Die Sklaven waren schon in Ketten, und Sverri musste für diese Fesseln und Ketten ebenfalls zahlen, genau wie er Nahrungsmittel
und Bier kaufen musste, um die dreiunddreißig Schotten auf dem Weg nach Jütland am Leben zu halten. Wir sollten diese Vorräte
aus dem Kloster holen, und Sverri führte uns durch die Salzmarsch, über den Fluss und hinauf zu dem umgestürzten Steinkreuz,
wo uns sechs berittene Männer bei einem Wagen erwarteten. Der Wagen war mit Bierfässern, Bottichen mit eingesalzenem |246| Hering und geräuchtertem Aal und einem Sack Äpfel beladen.
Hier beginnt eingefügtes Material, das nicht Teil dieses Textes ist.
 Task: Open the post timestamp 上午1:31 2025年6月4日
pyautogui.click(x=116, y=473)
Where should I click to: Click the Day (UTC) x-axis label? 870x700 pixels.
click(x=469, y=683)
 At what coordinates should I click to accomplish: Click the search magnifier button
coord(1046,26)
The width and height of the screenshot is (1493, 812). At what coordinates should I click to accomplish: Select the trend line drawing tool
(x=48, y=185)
Sverri biss in einen Apfel, verzog das Gesicht und spuckte den
Bissen wieder aus. «Verwurmt», beschwerte er sich und warf den Apfel in unsere Richtung. Es gelang mir, ihn aus der Luft zu
schnappen, obwohl sich auch alle anderen nach ihm streckten. Ich brach den Apfel durch und gab Finan eine Hälfte. «Sie schlagen
sich um einen wurmstichigen Apfel», freute sich Sverri. Dann schüttete er einen Beutel Münzen auf dem Boden des Wagens aus.
«Hinknien, ihr Bastarde», knurrte er uns an, als die sieben Reiter näher an den Wagen kamen.
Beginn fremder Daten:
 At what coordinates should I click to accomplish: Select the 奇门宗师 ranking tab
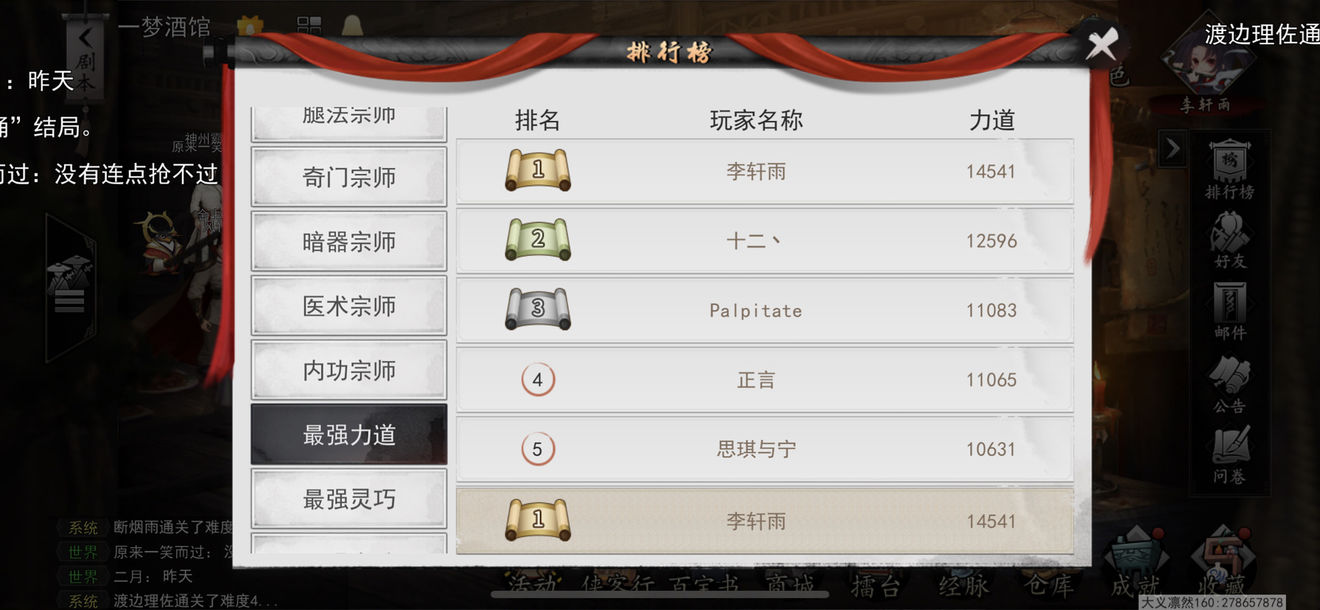coord(349,177)
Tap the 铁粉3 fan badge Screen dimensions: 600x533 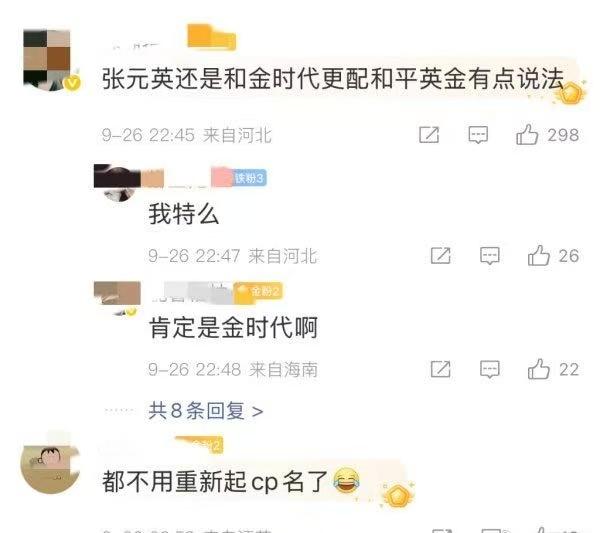click(x=249, y=178)
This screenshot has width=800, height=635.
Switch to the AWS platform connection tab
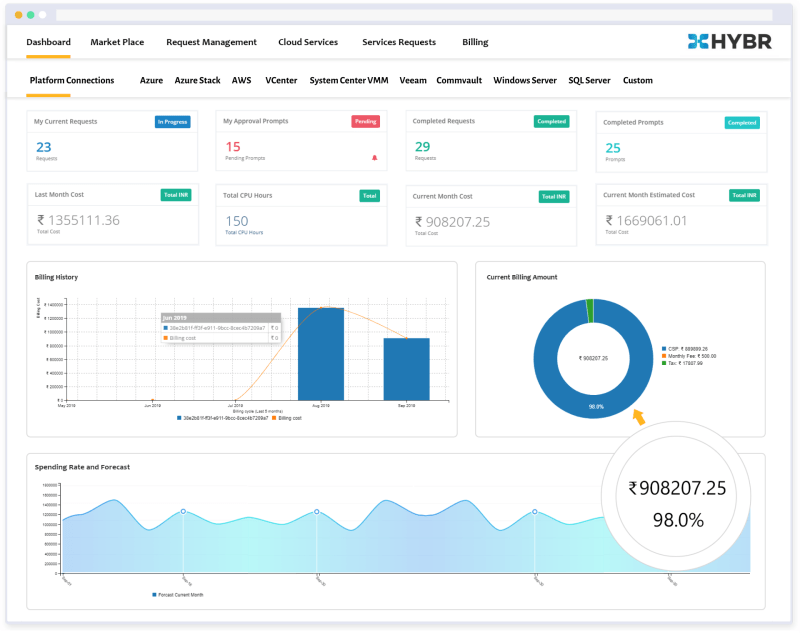pyautogui.click(x=241, y=80)
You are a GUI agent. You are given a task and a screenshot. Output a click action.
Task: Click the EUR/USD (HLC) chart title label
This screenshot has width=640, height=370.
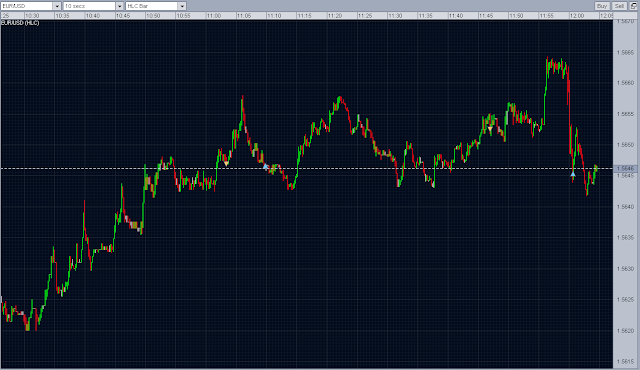[x=20, y=23]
Gehorsam knieten wir vor den Neuankömmlingen nieder. «Wir müssen die Münzen prüfen», sagte einer von ihnen, und ich erkannte
die Stimme und sah auf und hatte Sven den Einäugigen vor mir.
Und er erwiderte meinen Blick.
Ich senkte den Kopf und biss in den Apfel.
«Fränkische Deniers», sagte Sverri stolz und hielt Sven ein paar der Silbermünzen hin.
Sven nahm sie nicht. Er starrte mich an. «Wer ist das?», wollte er wissen.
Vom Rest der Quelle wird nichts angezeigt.